August 6, 2014
MarkBernstein.org
 

Tomorrow, When The War Began

Tomorrow, When The War Began
John Marsden

(order)

(August 6, 2014)

This was the first electronic book that I borrowed from the public library.

Summer is winding up in a small Australian town. Two high school girls get permission to take some friends camping in the outback before they return for their last year of school. The parents insist they take along at least four, preferably six, additional kids; Ellie wryly admits that this is meant to reduce the likelihood of an orgy and considers her life far less interesting than the one her parents keep imagining she has. And so they choose our motley crew of kids they’ve always known (the rowdy boy from the farm down the road, the piously Christian girl who is good at sports) and a few kids from school whom they don’t know well but who seem interesting. They have a nice week. Things go well.

They come home, looking forward to hot showers (and a few cold showers) and find instead that Australia has been invaded, that everyone has been rounded up at the Commemoration Day Fair. Nobody feels much like turning themselves in. In moments, we’re in the midst of Red Dawn.

What makes this work, and what what doomed Red Dawn, is that Marsden need not carry around the baggage surrounding rural tea-party America. These country kids are strikingly competent – our protagonist Ellie doesn’t have a license but she’s been driving tractors since she was six. She can dip sheep, shoot rabbits, and tend chickens, and make a fire for the billy-can. But she gets along with a stoner, a rowdy joker, the quietly intellectual Thai/Vietnamese kid whose family run a restaurant in town and the devout Fundie girl. This used to be us, but it really isn't anymore. Combined with the effortless sexual politics that seems a common note of Australian pop culture, that makes Tomorrow, When The War Began a nifty romp.
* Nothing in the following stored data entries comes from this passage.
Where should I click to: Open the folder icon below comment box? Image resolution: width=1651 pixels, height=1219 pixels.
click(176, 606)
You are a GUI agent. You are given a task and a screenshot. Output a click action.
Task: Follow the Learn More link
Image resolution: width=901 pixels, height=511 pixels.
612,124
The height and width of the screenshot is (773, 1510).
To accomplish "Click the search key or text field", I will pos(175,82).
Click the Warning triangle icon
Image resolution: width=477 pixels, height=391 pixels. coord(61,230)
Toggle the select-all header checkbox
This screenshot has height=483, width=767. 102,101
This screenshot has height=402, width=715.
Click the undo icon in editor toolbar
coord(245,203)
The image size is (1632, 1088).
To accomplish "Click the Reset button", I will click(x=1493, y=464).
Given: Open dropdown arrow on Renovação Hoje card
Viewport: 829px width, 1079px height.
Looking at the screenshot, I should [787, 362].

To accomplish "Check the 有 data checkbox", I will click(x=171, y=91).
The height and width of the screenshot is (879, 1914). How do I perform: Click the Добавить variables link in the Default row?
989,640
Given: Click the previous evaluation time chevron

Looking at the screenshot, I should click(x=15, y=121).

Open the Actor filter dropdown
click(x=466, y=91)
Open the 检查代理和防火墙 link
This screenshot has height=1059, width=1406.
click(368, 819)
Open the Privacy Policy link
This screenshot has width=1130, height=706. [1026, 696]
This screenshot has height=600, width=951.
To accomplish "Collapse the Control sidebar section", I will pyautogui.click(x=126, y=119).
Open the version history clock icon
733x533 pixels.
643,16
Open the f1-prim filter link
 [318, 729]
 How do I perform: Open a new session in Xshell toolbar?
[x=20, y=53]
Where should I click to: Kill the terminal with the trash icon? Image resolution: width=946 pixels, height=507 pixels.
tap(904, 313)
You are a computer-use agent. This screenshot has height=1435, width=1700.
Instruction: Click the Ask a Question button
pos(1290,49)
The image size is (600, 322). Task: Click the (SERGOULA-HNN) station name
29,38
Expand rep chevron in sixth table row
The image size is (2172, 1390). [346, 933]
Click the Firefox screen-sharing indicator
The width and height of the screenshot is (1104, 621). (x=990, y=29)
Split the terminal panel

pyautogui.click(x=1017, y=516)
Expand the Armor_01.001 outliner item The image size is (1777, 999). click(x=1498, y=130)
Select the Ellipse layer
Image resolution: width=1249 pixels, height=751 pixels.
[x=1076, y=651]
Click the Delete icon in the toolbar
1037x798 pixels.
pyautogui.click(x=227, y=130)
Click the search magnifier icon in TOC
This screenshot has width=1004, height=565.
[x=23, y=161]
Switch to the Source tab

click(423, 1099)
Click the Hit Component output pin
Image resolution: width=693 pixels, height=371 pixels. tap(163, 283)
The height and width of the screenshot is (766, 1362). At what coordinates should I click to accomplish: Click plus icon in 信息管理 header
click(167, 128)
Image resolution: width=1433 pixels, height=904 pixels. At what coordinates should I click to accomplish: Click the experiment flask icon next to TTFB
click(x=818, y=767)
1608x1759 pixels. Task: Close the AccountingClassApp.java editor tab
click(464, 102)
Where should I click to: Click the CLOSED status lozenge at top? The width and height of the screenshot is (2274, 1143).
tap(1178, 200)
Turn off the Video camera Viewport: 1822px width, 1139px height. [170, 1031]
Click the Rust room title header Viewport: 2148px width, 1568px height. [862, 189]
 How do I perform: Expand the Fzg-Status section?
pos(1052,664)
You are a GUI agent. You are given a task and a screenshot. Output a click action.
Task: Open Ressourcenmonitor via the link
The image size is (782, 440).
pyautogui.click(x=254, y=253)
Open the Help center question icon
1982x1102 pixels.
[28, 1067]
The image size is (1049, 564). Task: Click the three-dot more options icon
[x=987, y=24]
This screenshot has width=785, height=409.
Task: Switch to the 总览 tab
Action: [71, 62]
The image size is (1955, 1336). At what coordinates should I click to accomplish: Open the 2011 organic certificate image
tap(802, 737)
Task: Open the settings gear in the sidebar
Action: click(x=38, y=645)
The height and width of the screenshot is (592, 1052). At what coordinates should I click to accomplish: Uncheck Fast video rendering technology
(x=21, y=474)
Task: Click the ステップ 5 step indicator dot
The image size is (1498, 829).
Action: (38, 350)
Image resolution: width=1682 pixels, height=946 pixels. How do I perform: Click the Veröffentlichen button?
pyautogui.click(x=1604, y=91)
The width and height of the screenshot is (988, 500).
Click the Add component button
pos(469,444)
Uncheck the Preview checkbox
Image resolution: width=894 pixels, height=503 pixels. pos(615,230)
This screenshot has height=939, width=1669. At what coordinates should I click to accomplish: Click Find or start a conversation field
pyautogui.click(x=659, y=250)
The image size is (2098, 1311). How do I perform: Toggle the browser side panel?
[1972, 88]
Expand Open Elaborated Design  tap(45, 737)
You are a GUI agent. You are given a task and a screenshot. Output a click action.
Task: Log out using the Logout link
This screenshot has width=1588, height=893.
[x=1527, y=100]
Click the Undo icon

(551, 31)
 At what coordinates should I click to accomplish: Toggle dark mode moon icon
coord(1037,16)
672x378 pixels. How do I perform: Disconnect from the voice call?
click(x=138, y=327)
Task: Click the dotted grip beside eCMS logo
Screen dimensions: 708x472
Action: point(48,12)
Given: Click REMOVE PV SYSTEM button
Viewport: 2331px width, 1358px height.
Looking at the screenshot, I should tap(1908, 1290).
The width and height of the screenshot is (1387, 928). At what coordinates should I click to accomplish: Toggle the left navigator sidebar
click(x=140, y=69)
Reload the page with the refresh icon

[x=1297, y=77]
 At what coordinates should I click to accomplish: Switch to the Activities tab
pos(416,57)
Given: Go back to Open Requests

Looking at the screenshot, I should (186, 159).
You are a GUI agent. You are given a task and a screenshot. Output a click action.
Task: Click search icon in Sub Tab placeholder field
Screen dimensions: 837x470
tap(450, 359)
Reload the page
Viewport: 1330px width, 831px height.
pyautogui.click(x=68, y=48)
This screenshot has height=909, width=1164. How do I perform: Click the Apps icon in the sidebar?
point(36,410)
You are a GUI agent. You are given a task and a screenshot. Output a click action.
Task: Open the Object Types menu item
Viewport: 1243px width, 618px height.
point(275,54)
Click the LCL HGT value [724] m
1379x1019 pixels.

It’s also a thoughtful story in which characters experience violence and think through the consequences of the terrible things they’re doing. Marsden catches nicely how, when things change, they don’t all change at once. Late in the book, as we’re resting for the final combat, Ellie asks one of the other girls what she’s reading. It turns out that it’s My Brilliant Career. “She said, ‘Yeah, it’s OK. We’ve got to read it for English.’” They’re in the middle of a guerrilla war, one of them’s already been shot, but we’re still getting a head start on a school year that’s never going to come.